Sejarah Lapangan Benteng
Lapangan Benteng sudah berfungsi sejak masa pendudukan Belanda namun, lapangan ini dulunya bernama Waterlooploin atau lapangan waterloo disebut waterlooploin karena terdapat tugu berbentuk singa di lapangan tersebut yang menjadi peringatan kemenangan Belanda atas Prancis di Waterloo, Belgia pada 1815 sementara itu, tugu yang dimaksud didirikan oleh pemimpin selanjutnya di Hindia Belanda pada tahun 1828.
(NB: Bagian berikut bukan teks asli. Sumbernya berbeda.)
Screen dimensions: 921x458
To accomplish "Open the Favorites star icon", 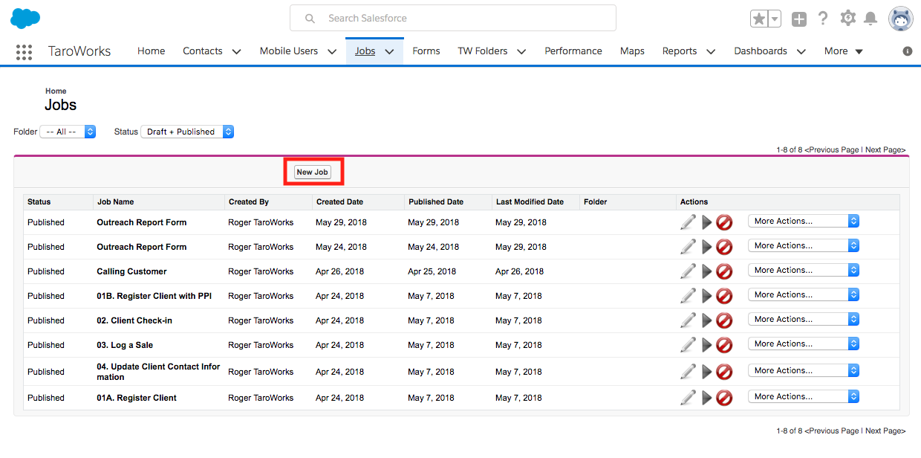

Tidak hanya difungsikan sebagai tempat berdirinya patung singa, lapangan itu juga kerap digunakan sebagai bangsawan Belanda untuk pamer kereta kuda kemudian pada tahun 1876, terdapat patung lain berbentuk seorang pendiri kota Batavia yang dibangun oleh pemerintah Belanda patung itu sengaja didirikan dalam rangka memperingati 257 tahun Jayakarta yang berhasil ditaklukkan oleh pendiri Batavia.
Pada tahun 1942, dimana Belanda menyerah pada Jepang,seluruh patung yang ada di lapangan benteng dihancurkan. Hal itu lantaran Jepang tak ingin ada sisa-sisa kejayaan apapun yang dilakukan oleh Belanda di Indonesia. Sejak saat itu, tak ada patung apapun di lapangan waterloo.
Soekarno pun mengusulkan untuk membangun Monumen Pembebasan Irian Barat, dengan tujuan mengenang para pejuang Trikora dan masyarakat Irian Barat yang memutuskan untuk menjadi bagian dari Negara Kesatuan Republik Indonesia.
Soekarno berharap bahwa monumen ini dapat menumbuhkan rasa nasionalisme masyarakat Indonesia, dan selalu bangga terhadap pejuang para pahlawan Nusantara yang telah gugur akhirnya, monumen yang didirikan pada 17 Agustus 1963 tersebut berhasil menjadi ikon lapangan Benteng monumen inilah yang menggambarkan pejuang Trikora.
Lapangan Benteng telah berkembang menjadi pusat aktivitas sosial, budaya, olahraga dan sebagai tempat rekreasi keluarga di akhir pekan.